The chemical 1-bromopropane (1-BP), also known as n-propyl bromide, or nPB, is an organic solvent that is used in electronics and metal cleaning products, surface coatings, dry cleaning, adhesives and in intermediate chemicals used in the manufacture of pharmaceuticals and agricultural products.
The EPA promulgated this amendment adding 1-BP to the federal HAPs list on January 5, 2022 (87 FR 393). The effective date for the additional HAP is February 4, 2022. As a listed HAP, 1-BP will be subject to National Emission Standards for HAPs, also known as MACT (Maximum Achievable Control Technology) standards. The Clean Air Act provides no required deadline or action period to set MACT standards for the control of a new HAP. However, as part of the final rule, the EPA stated that “a separate regulation is needed to ensure the effective and efficient implementation of requirements triggered by the addition of a new HAP” (87 FR 395). The EPA also plans to publish additional guidance on the listing of 1-BP as a new HAP.
Who May Be Affected?
Manufacturers of pharmaceuticals, pesticides, quaternary ammonium compounds, flavors, and fragrance may use 1-BP as a chemical intermediate.
1-BP may be present in various products such as:
|Vapor and immersion degreasing solvents
Manufacturing sectors that use 1-BP as a solvent may include:
|Foam and laminated
|Metal and metal products
Has the EPA regulated 1-BP before?
The EPA has listed 1-BP in the Substance Registry Services, a resource for chemical information.
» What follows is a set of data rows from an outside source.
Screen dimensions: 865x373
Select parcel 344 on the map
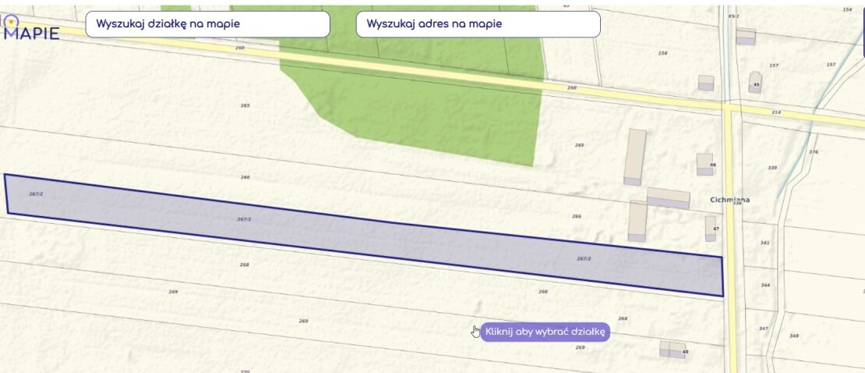click(x=764, y=285)

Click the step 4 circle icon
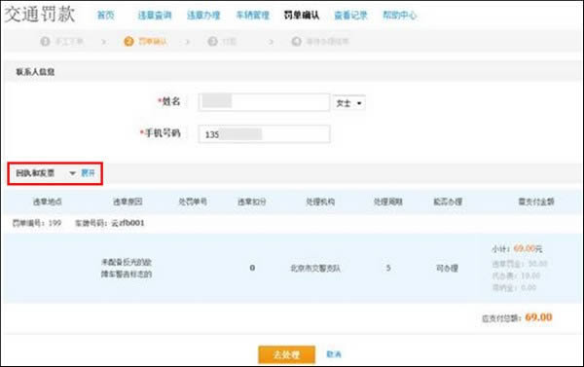[x=297, y=41]
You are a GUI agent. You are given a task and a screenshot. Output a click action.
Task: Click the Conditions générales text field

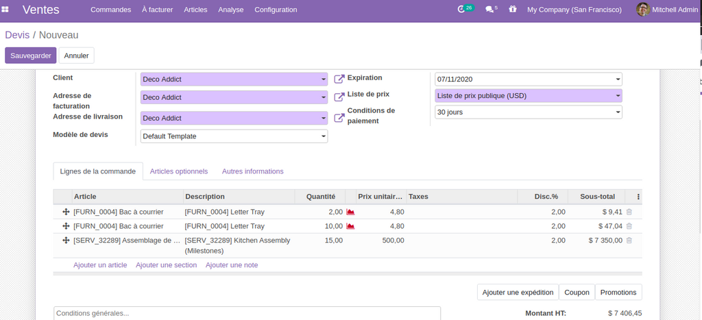pos(247,313)
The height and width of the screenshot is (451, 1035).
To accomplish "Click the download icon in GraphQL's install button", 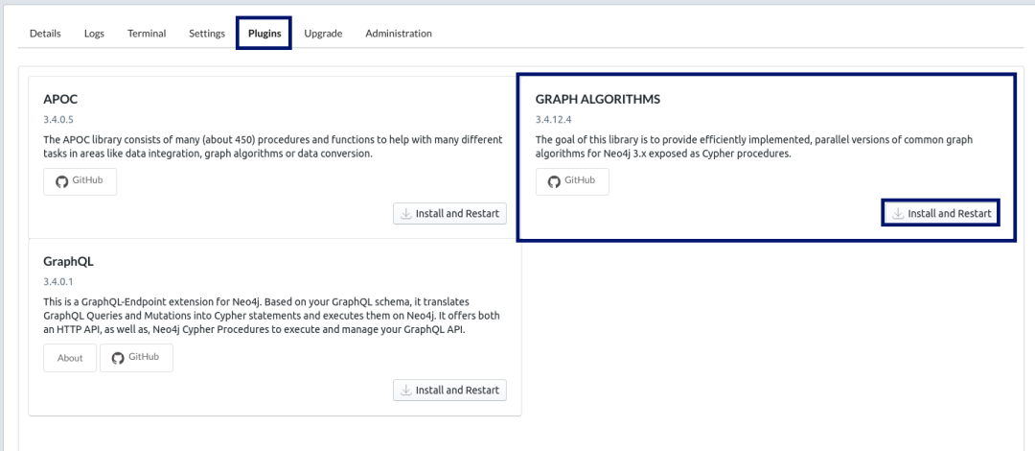I will [x=406, y=391].
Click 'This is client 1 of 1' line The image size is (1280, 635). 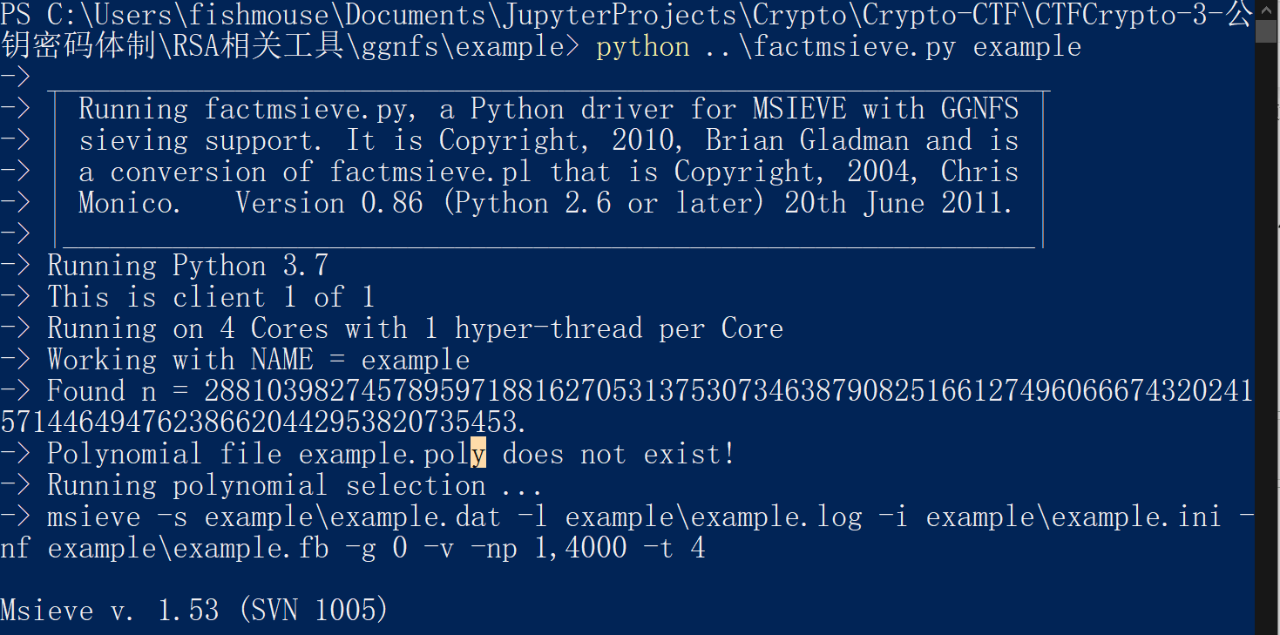pos(211,297)
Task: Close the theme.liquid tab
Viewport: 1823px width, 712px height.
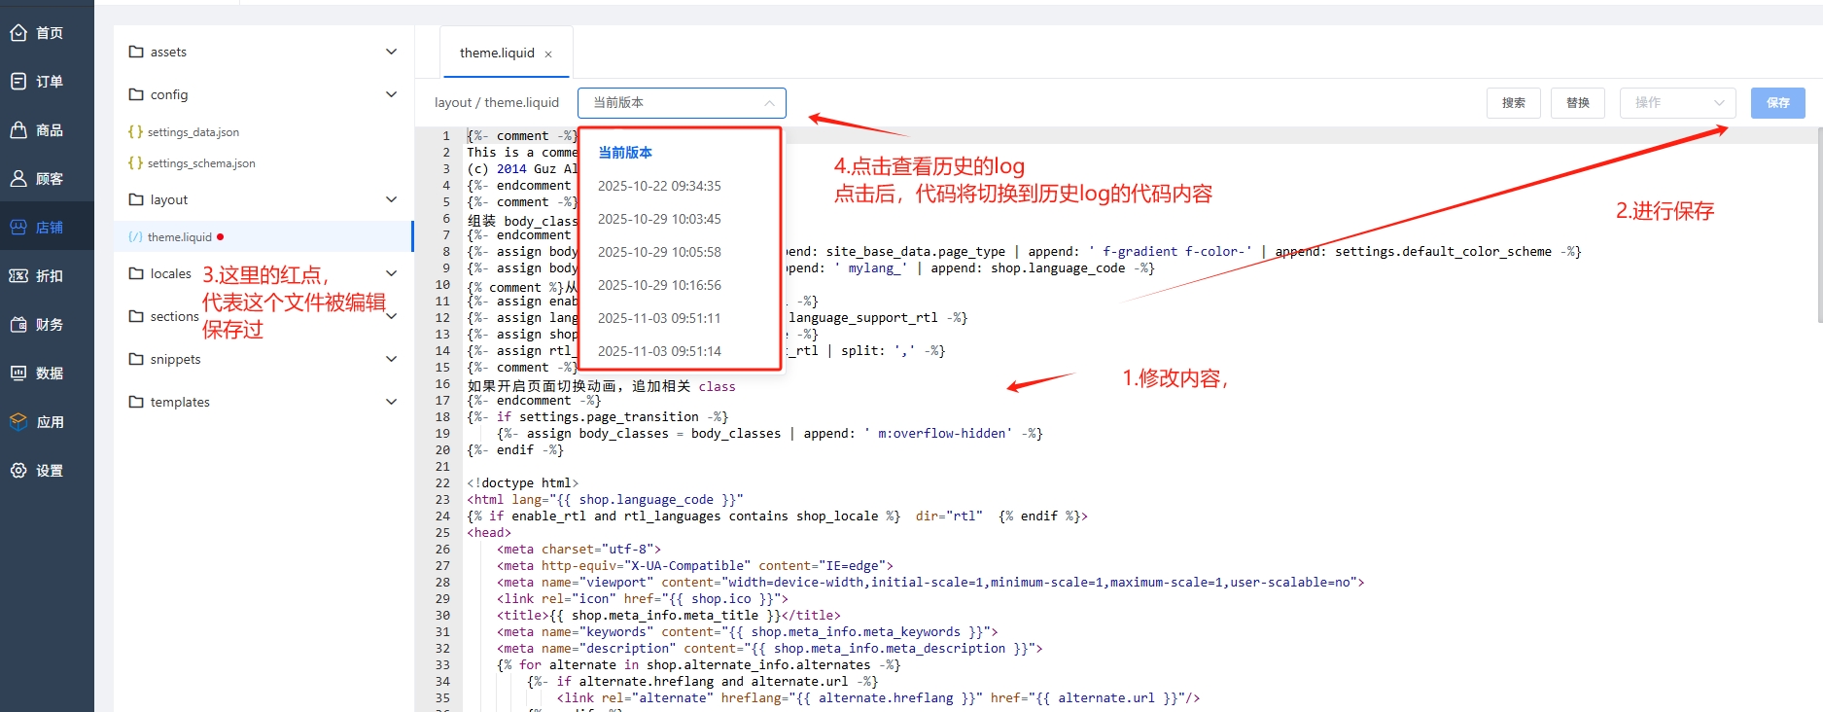Action: pos(548,54)
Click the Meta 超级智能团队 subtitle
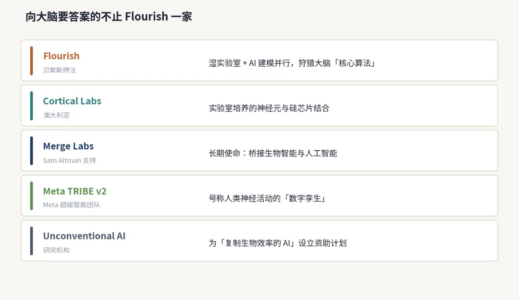Image resolution: width=519 pixels, height=300 pixels. click(x=72, y=205)
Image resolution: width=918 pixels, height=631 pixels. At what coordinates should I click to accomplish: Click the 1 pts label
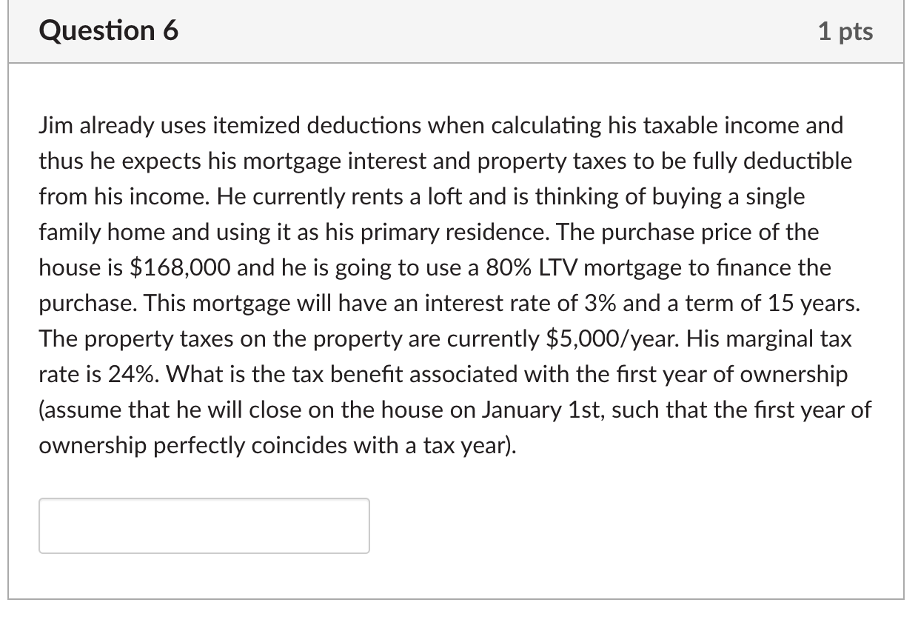pyautogui.click(x=846, y=30)
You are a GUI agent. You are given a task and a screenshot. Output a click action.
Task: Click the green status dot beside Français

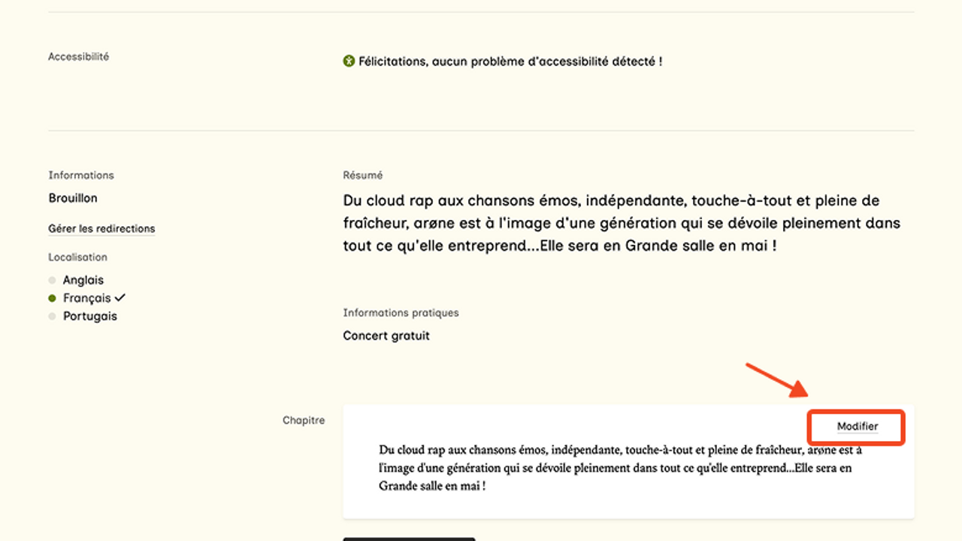coord(53,298)
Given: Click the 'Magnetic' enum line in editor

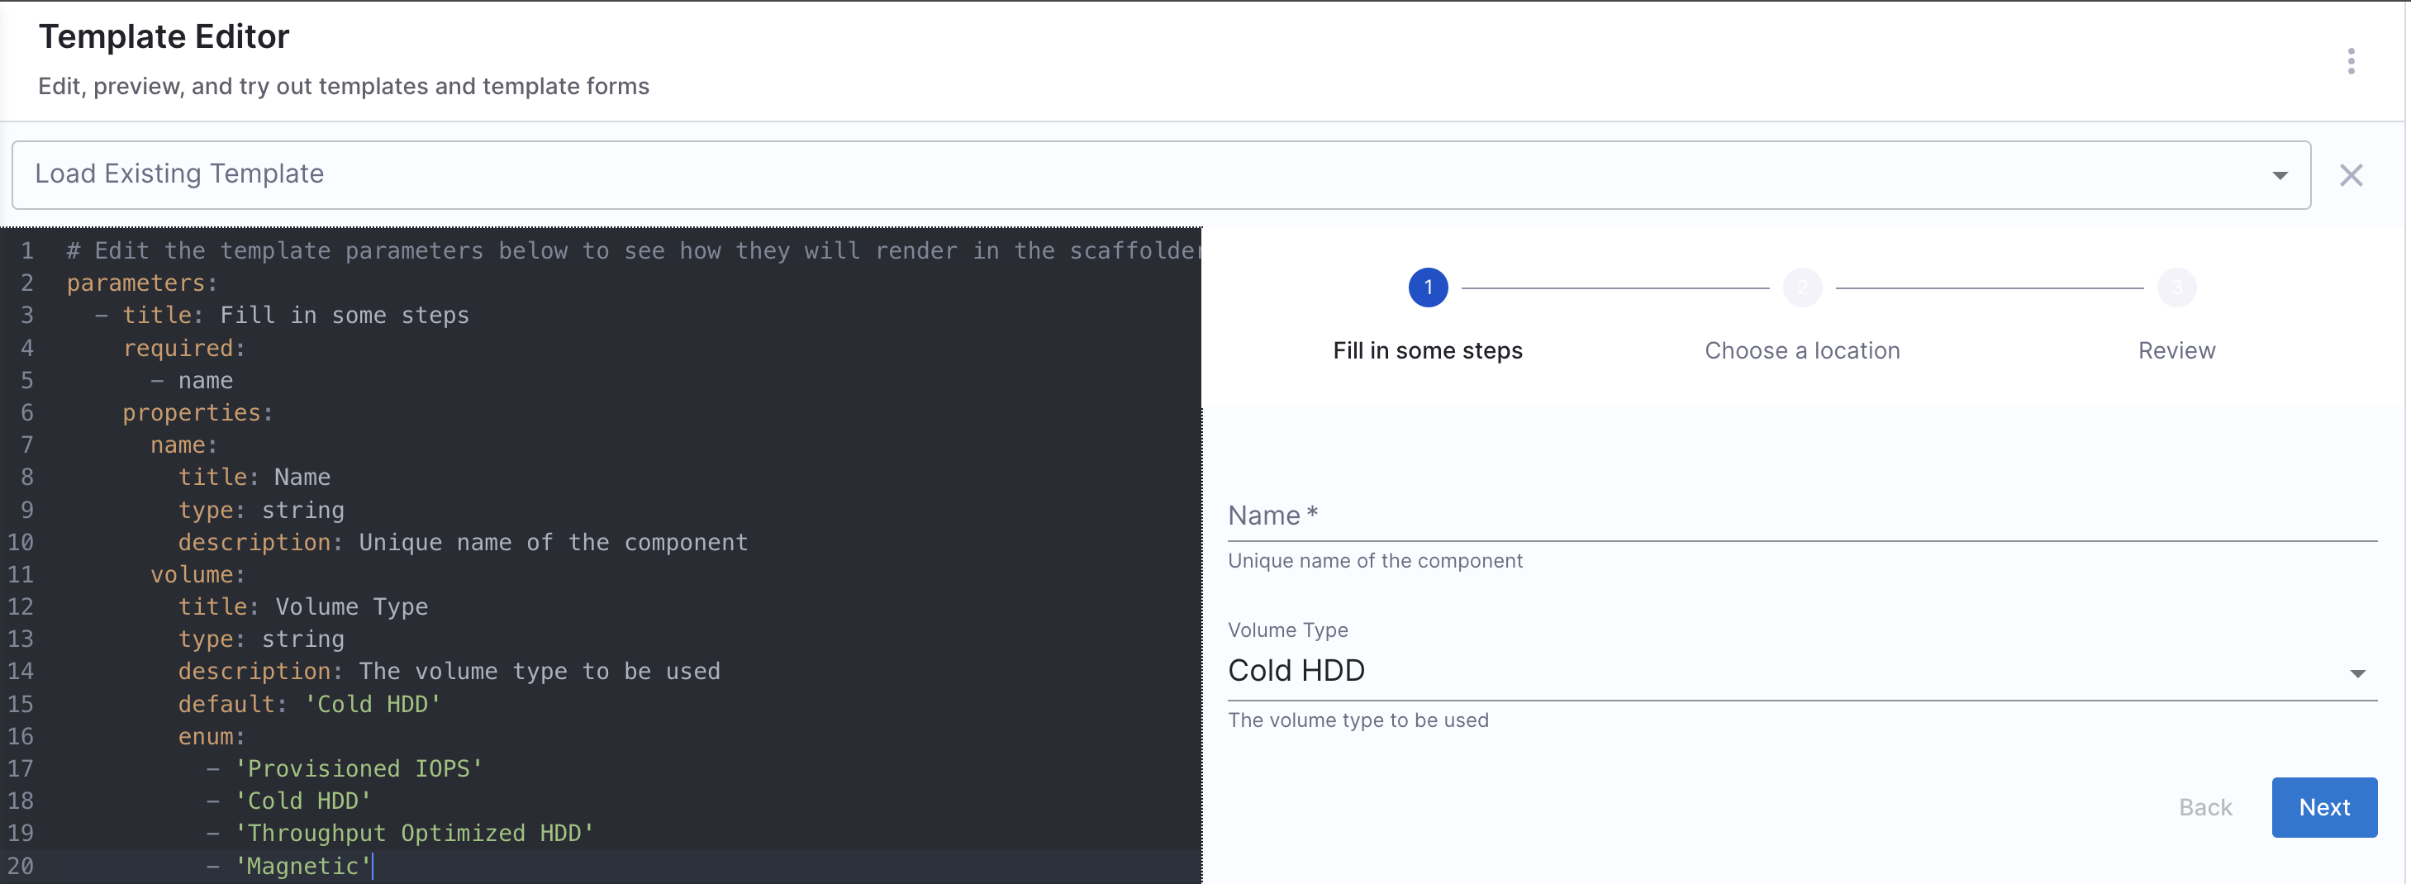Looking at the screenshot, I should coord(303,866).
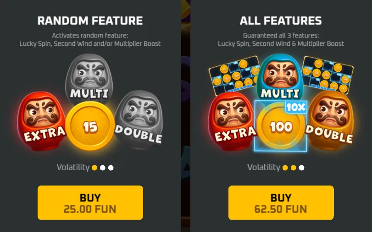Buy Random Feature for 25.00 FUN
The image size is (372, 232).
tap(90, 203)
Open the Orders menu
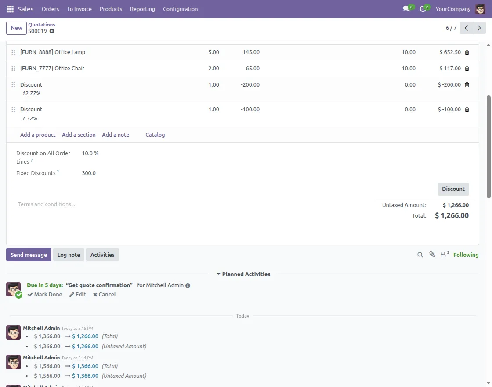The width and height of the screenshot is (492, 387). 50,9
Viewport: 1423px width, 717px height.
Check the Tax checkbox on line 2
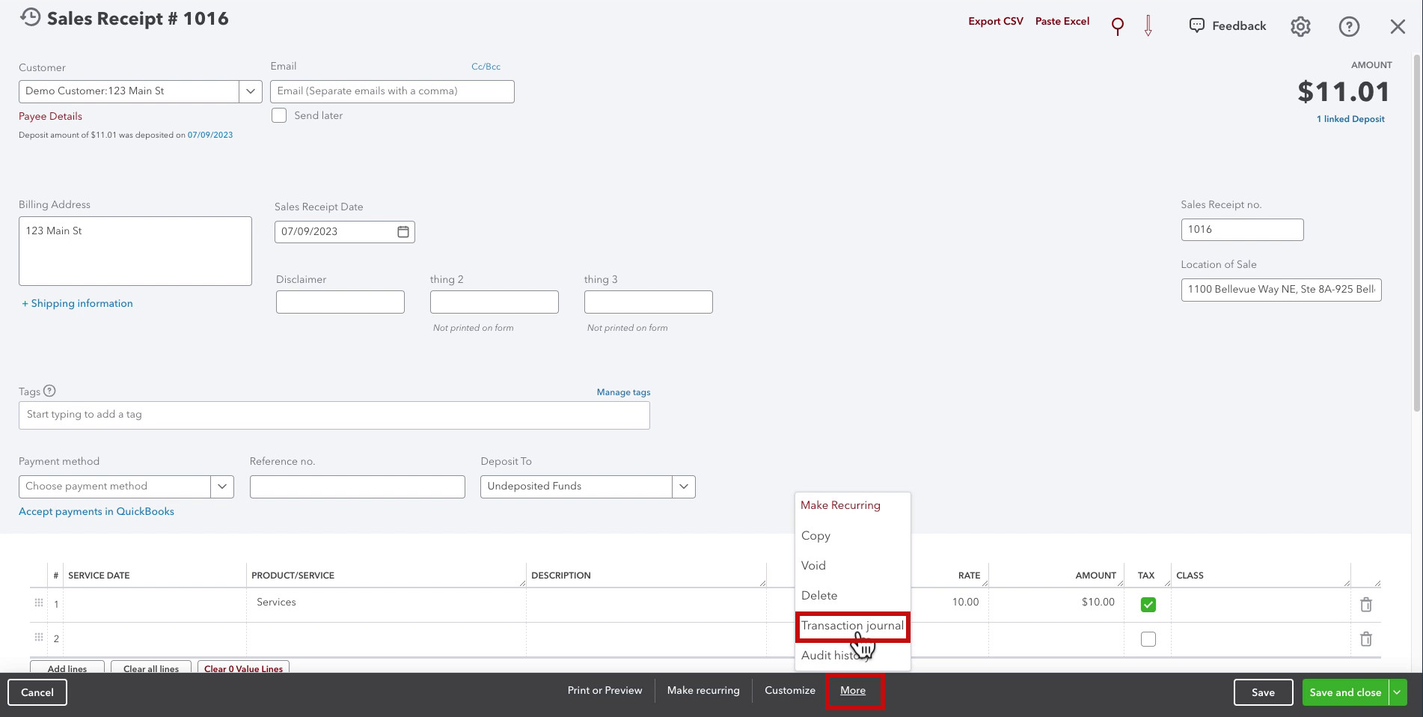click(x=1148, y=639)
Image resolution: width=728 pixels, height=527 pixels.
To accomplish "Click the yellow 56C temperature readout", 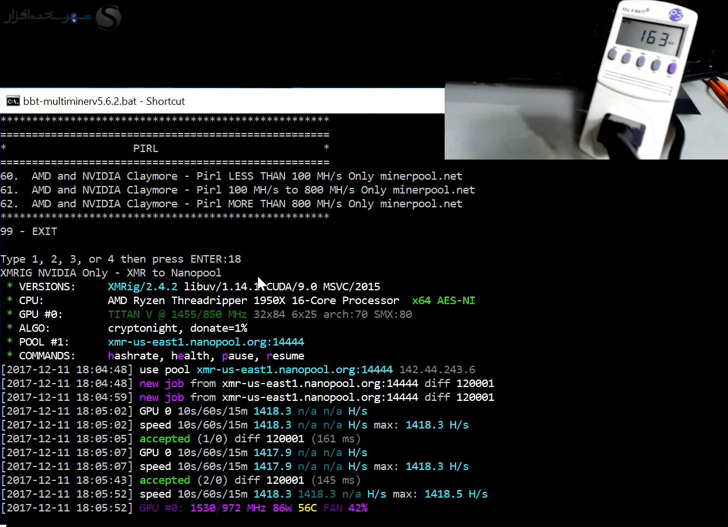I will pos(307,508).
In 2015, the EPA added 1-BP to the Toxic Release Inventory (TRI) list of reportable chemicals. The EPA is currently reconsidering the final risk evaluation of 1-BP pursuant to Section 6(a) of the Toxic Substances Control Act (TSCA).
What Should I Do?
TRC recommends that environmental, health & safety (EHS) compliance and risk managers at potentially affected facilities:
- Monitor federal and state rulemaking for new standards controlling 1-BP emissions.
- Evaluate whether the designation of 1-BP as a HAP will alter your facility status as a major or minor source of HAPs or whether other changes to your air quality emissions permit may be needed.
- Fully review the applicability of the EPA’s “new source MACT” rules prior to construction or reconstruction of a facility with the potential to emit significant quantities of 1-BP, i.e., more than 10 tons per year or 25 tons per year when combined with other HAP emissions. These rules, based on Clean Air Act (CAA) Section 112(g), require the application of “case-by-case MACT” standards in certain circumstances.
- Ensure that the facility is accounting for 1-BP in its annual applicability review, or “threshold analysis,” for TRI reporting.